Hey Dick, thanks for having me over. Wow, it’s even nicer in here than I imagined. Look at all those posts! Hey, is that an Office XP beer stein… where’d you get that? Gosh, do you really wear all these baseball caps?
Okay, well great to be here. I hope I don’t blow it. I’m going to talk about a fairly pedestrian topic, but one I deal with daily as a data analyst and report writer: comparing versions of output data.
At my work we have a report modification and publication process to verify that they’re outputting reasonable results. A lot of times this means comparing a report to its previous published version and confirming that the outputs are identical before moving on with the process.
I’ll show some tricks I use to do these comparisons. Please note these examples all assume the data you’re comparing is easily re-creatable, e.g., it comes from a data connection or was exported from another tool. In other words, don’t do these tests on the only copy of your output!
The Most Basic of Tricks – Comparing Sums
One quick trick you’ve probably used is to grab an entire column of output and check its SUM in the status bar. Aside from comparing row counts, this is about as simple as it gets.
I usually just look at the first three or so digits and the last three or so, mumble them to myself, switch to the other column and mumble those to myself. If my mumblings match, I call it good.
Mind you, I only do this as an informal check. Still, writing this got me to wondering how reliable it is, and about the likelihood of a false positive, a coincidental match. So I did a little test and filled two columns with RandBetween formulas then wrote a bit of VBA to recalculate them repeatedly and record the number of times their sums matched. With two columns of 1000 numbers, each filled with whole numbers between 1 and 1000, I averaged around three matches per 100,000 runs, or a .003% chance of a coincidental match. That’s a pretty small range of numbers though, equivalent to a span from one cent to ten dollars. So I upped it to whole numbers between one and a million, similar to one cent to 10,000 dollars. With a million calculations of 1000 rows there were no coincidental matching totals.
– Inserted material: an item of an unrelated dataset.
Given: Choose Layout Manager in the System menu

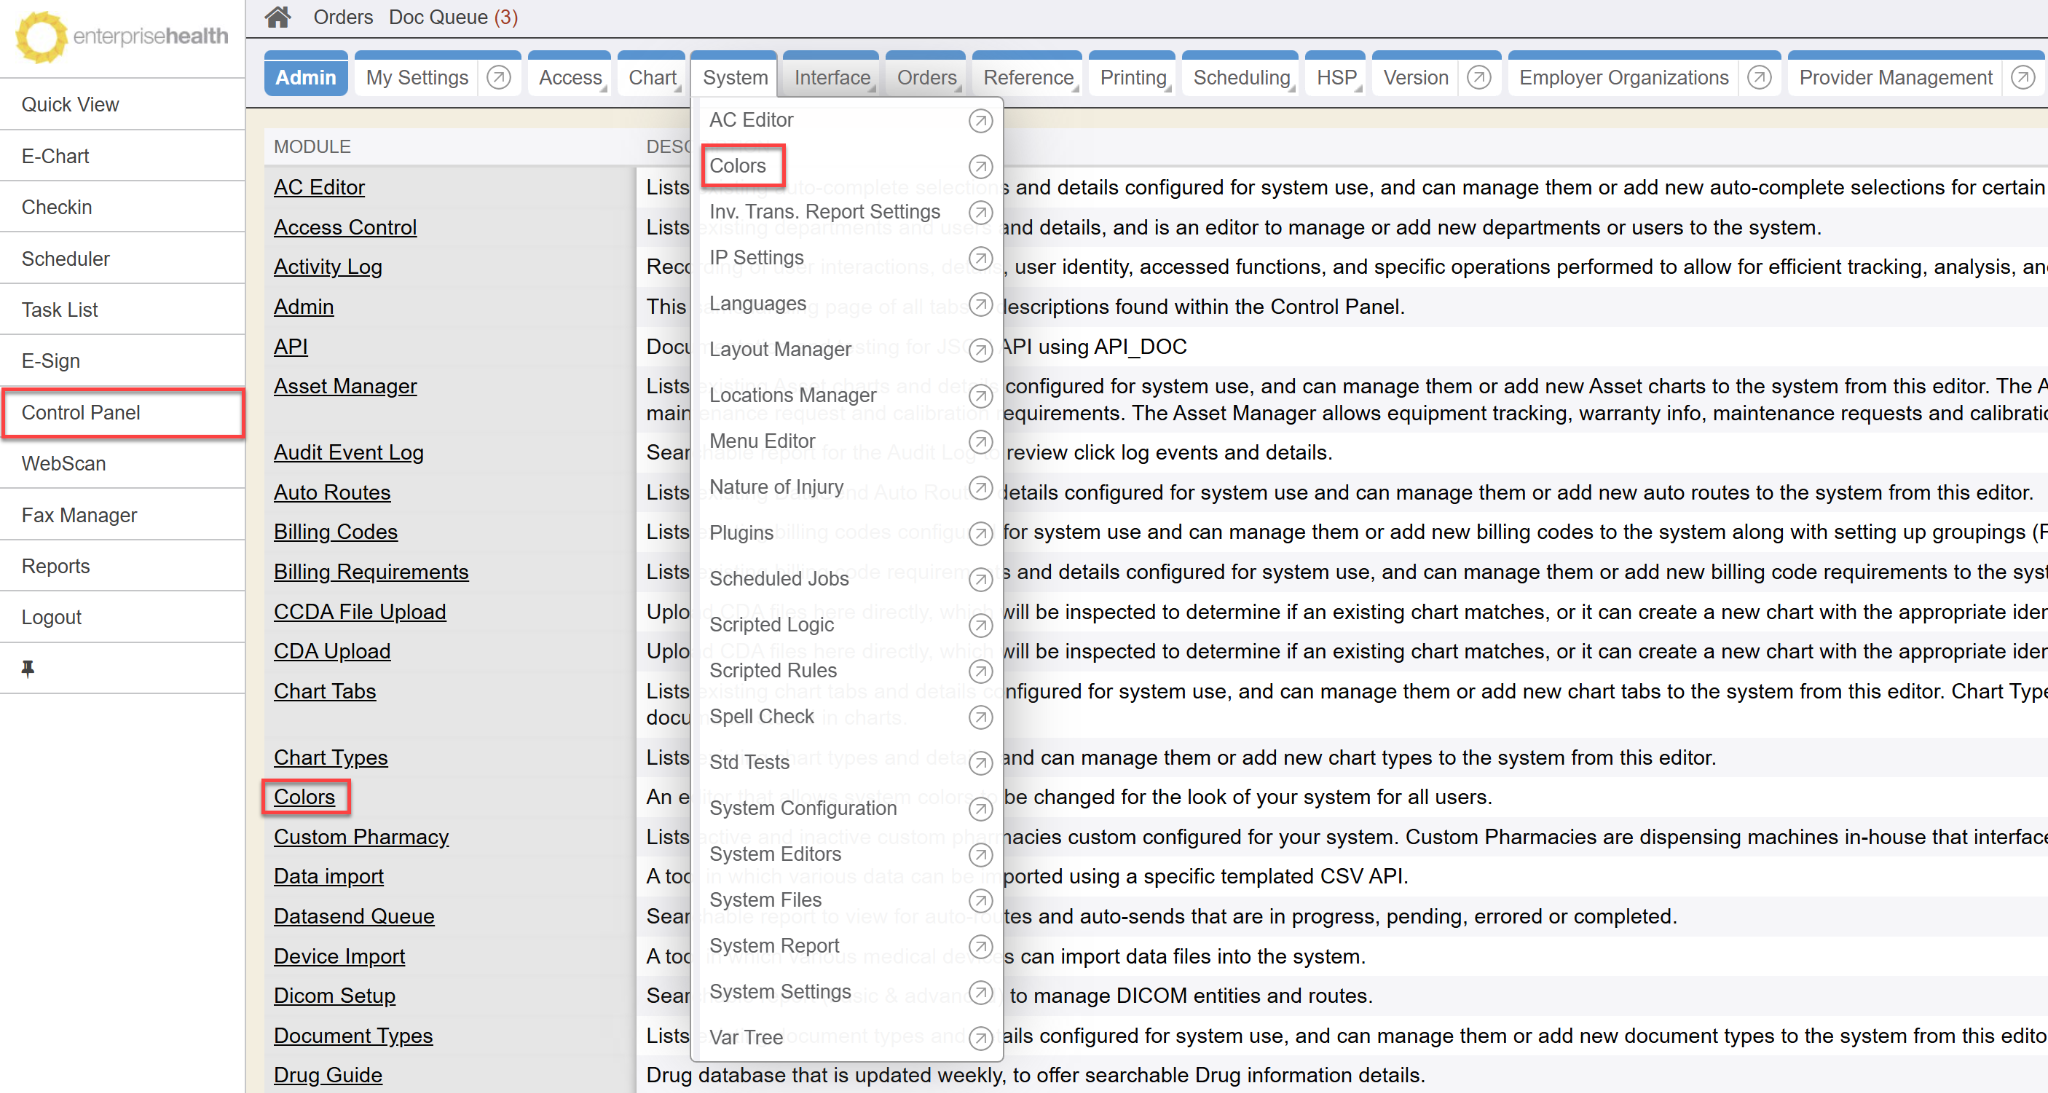Looking at the screenshot, I should click(780, 349).
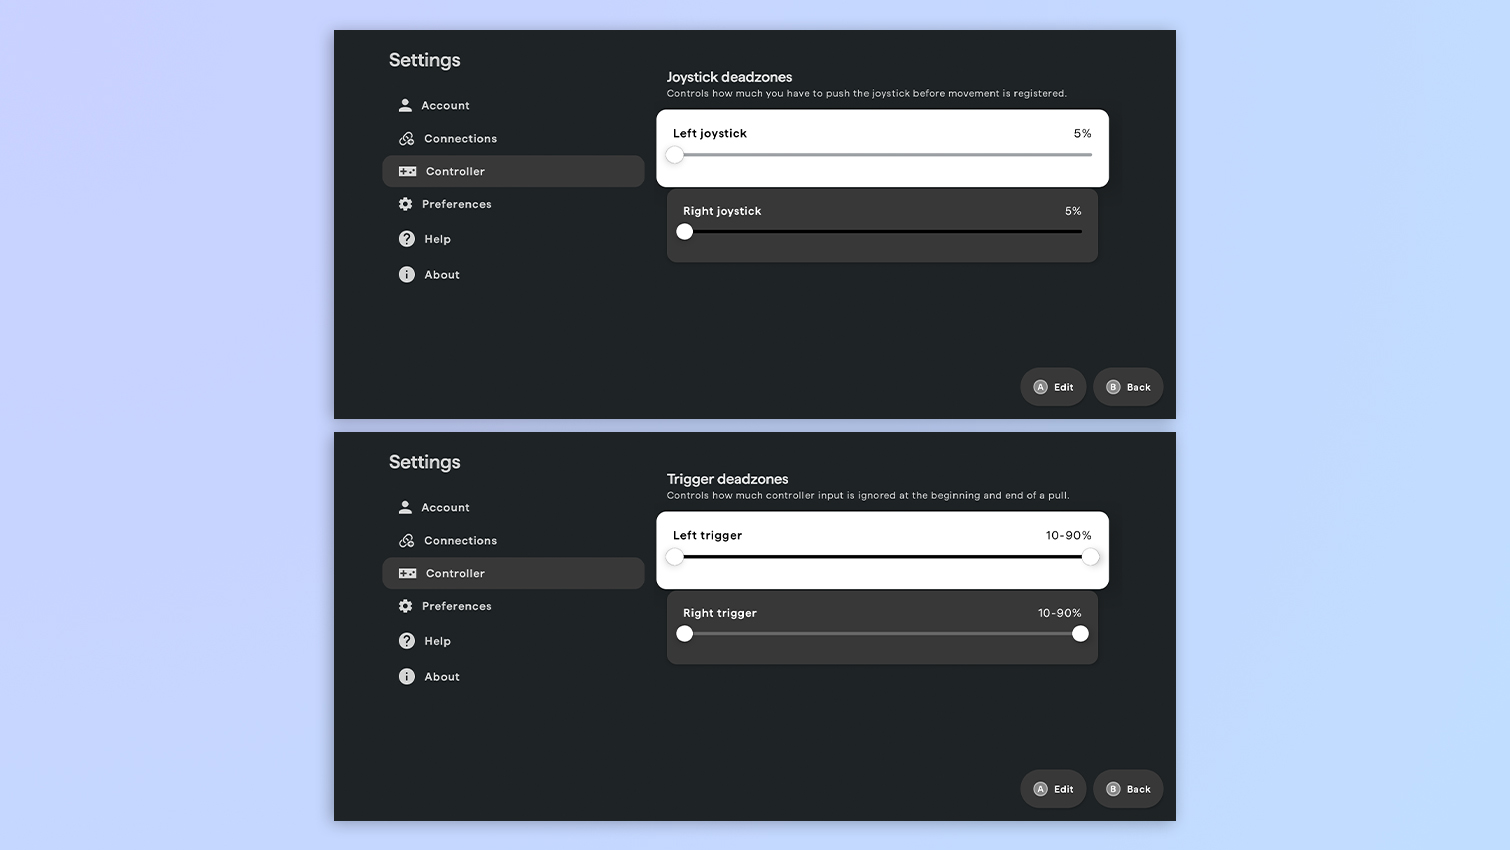Select the Help entry in the sidebar

click(437, 239)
A More Thorough Trick – Compare All Cells
When I really want to make sure two sets of data with the same number of rows and columns match cell for cell, I do the obvious and … compare every cell. That could look something like this (but eventually won’t, so stick with me):
The two sets of data (a modified version of the indispensable table from celeb-height-weight.psyphil.com) are on the left, with the comparison formulas for each cell on the right. In this case they all match and return TRUE:
If you’ve got more than a few columns and rows, you probably don’t want to scan all the comparison cells for FALSEs. Instead, you can wrap up all these comparisons in a single AND, like this. It will return FALSE if any of the referenced cells are FALSE:
Or just eliminate the middleperson altogether with a single AND in an array formula:
What If They Don’t All Match?
If they don’t all match you can add conditional formatting to highlight the FALSEs…
… or just add it directly to the two tables. However, rather than conditional formatting I’d use a per-row AND array formula and filter to FALSE:
Same Data, Different Order
Sometimes my rows of data are the same, but they’re out of order. I try not to yell at them like Al Pacino. Instead I might test them with a COUNTIF(S) formula, like so, which just counts how many times the name in a the second table appears in the first table:
=COUNTIF($A$2:$A$131,E2)
To compare whole rows, you’re stuck (I think) with longer COUNTIFS formulas than I care to deal with. I’d rather concatenate the rows and compare the results with a COUNTIF. I don’t have many worksheet UDFs in my tools addin, but one exception is Rick Rothstein’s CONCAT function, which I found on Debra’s blog. It’s great because, unlike Excel’s Concatenate function, it allows you to specify a whole range, rather than listing each cell individually.
COUNTIFs can get slow though once you’ve got a few thousand rows of them. So, another approach is just to sort the outputs identically and then use an AND to compare them. Here’s a function I wrote to sort all the columns in a table:
Sub BlindlySortTable()
Dim lo As Excel.ListObject
Dim loCol As Excel.ListColumn
Set lo = ActiveCell.ListObject
With lo
.Sort.SortFields.Clear
For Each loCol In .ListColumns
.Sort.SortFields.Add _
Key:=loCol.DataBodyRange, SortOn:=xlSortOnValues, Order:=xlAscending, DataOption:=xlSortNormal
Next loCol
With .Sort
.Header = xlYes
.MatchCase = False
.Apply
End With
End With
End Sub
At this point I should mention that I almost always work with Tables (VBA ListObjects) when doing these comparisons. A lot of the time I’ve stuffed the SQL right into the Table’s data connection. If the data is imported from something like Crystal Reports, I’ll convert it to a table before working with it.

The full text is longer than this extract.